About the position
Protect Idaho's Wildlife become a Conservation Officer!
Conservation Officers work and patrol in Idaho's mountains, high deserts, on rivers and lakes protecting Idaho's fish and wildlife. They travel through country on snow machines, horses, jet boats and 4x4 vehicles. This is not an 8-5 job, but rather one that is flexible; one that allows you to adjust your schedule so you can make your child's soccer game. Conservation Officers work in country where most people only vacation.
Yes, this is your office.
A Conservation Officer’s primary duty is to enforce fish and game laws and investigate wildlife crime. They work together with biologists to collect biological data for wildlife studies, conduct population studies and trap, tag and transplant wildlife. They work with landowners to minimize and resolve wildlife damage problems.
Conservation Officers also have hundreds of contacts yearly with the public including sportsmen, landowners, and other citizens where they inform and educate about wildlife. They must be able to relate to our customers, primarily anglers and hunters; therefore, they need to be a good listener and communicator.
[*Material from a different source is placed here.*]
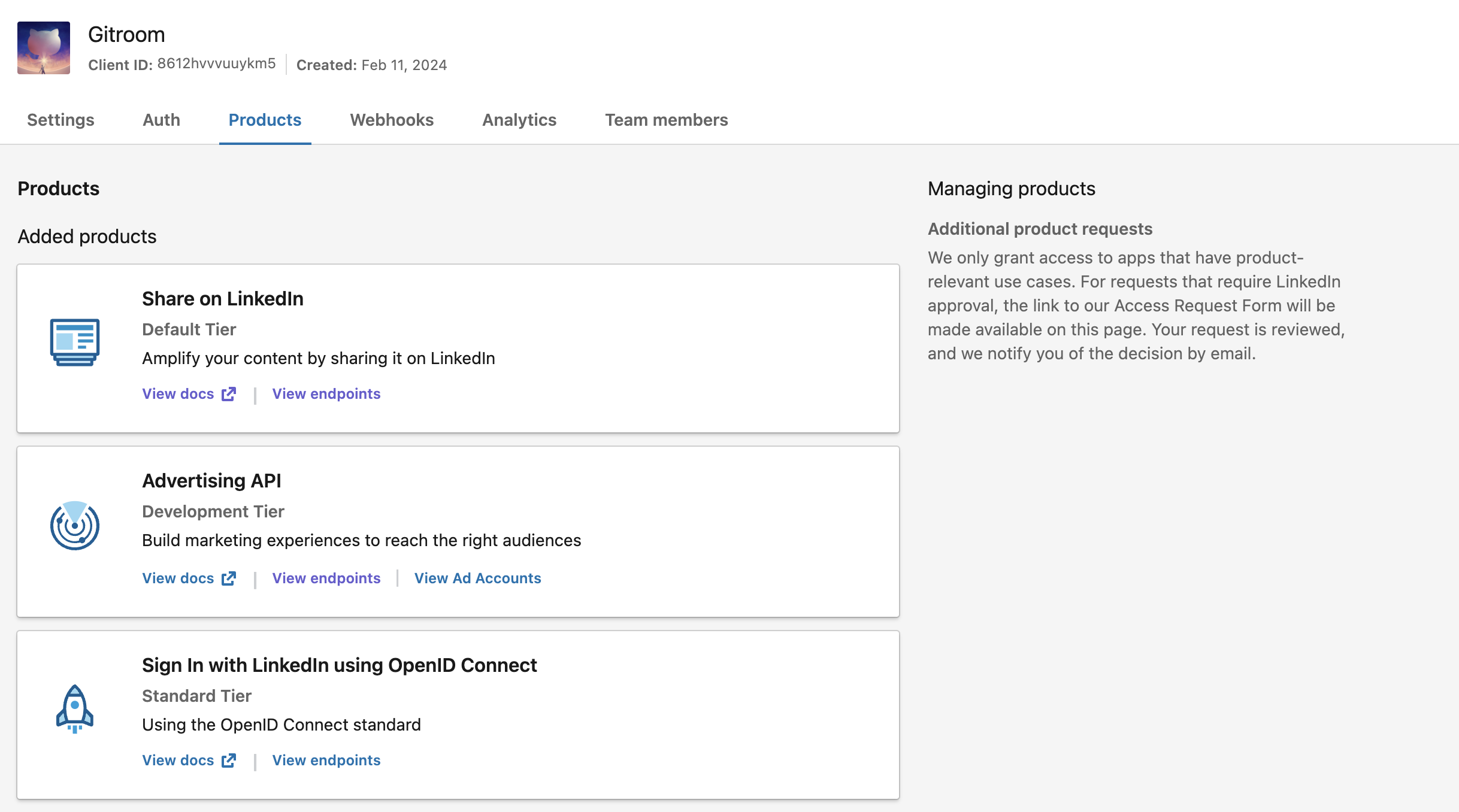Open the Webhooks tab
The image size is (1459, 812).
click(x=392, y=120)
To learn more about becoming an Idaho Conservation Officer and the Department, please review the following:
Applicants must be willing to work anywhere in Idaho. IDFG attempts to accommodate patrol area choices whenever possible; however, assignments are dependent on department staffing needs. Transfer requests for patrol area are typically not considered for two years from time of hire.
- Enforcement: conduct field patrols to detect and investigate fish and game law violations; check licenses and bag limits of sportsmen in the field; issue citations and make arrests; operate short-term check stations; monitor license-vending activities; assist other law enforcement agencies when requested; testify in court regarding offenses; act as a relief officer for other patrol districts. Conservation Officers are required to be proficient with department issued firearms, meeting POST qualifications annually with a rifle and biannually with a handgun. Officers are required to pass the POST physical fitness requirement biannually.
- Fish and game management: collect biological data for wildlife studies; trap, tag, and transplant animals, birds, and fish; conduct wildlife feeding programs; evaluate habitat for wildlife; investigate, resolve, and make reports on wildlife depredation complaints; dispose of deceased, dead, or injured animals.
- Information and education: participate in wildlife education and youth mentoring projects; conduct hunter safety programs; assist in search and rescue operations; write news articles; participate in news programs; attend meetings and conferences regarding fish and game practices and problems.
- Good knowledge of fish and wildlife management practices including habitat and forage requirements, behavior and identification of various wildlife species, and wildlife population dynamics.
- Experience interpreting and applying biological data; writing technical reports on fish and wildlife issues; making oral presentations.
- Willingness to participate and to instruct in hunting and fishing activities.
- Meet Peace Officer Standards and Training (POST) requirements.
Successful and competitive candidates will have a Bachelor’s degree or higher in fish and/or wildlife management or a closely related field, from an accredited college or university OR successful completion of a minimum of four (4) upper-division courses (300 - 400 level) in fish and/or wildlife management or a closely related field, from an accredited college or university AND a minimum of one (1) year cumulative work experience in natural resource field position.
Prior to being hired, all applicants must pass an extensive background check that will include credit, work, criminal history, reference checks, and a polygraph. Applicants must pass psychological, medical, and physical fitness examinations.
This is an entry level position. Conservation Officers who successfully complete their first-year probationary period (2,080 worked hours) which includes successful completion of the POST Academy and the Field Training and Evaluation Program (FTEP) will be considered for upgrade to a Conservation Officer, Senior in their respective locations (starting salary for Conservation Officer, Senior is $21.50 per hour.)
Tentative Time Frames:
- Initial Interviews (Mid-November 2017)
- In-person Interviews (December 4 - December 8, 2017)
- Background Screens (December 9 - December 31, 2017)
- Conditional Offers of Employment (First week of January 2018) - as well as invitation to successful completion of Psychological, Medical, Physical, Polygraph exams and meeting POST Academy entrance requirements.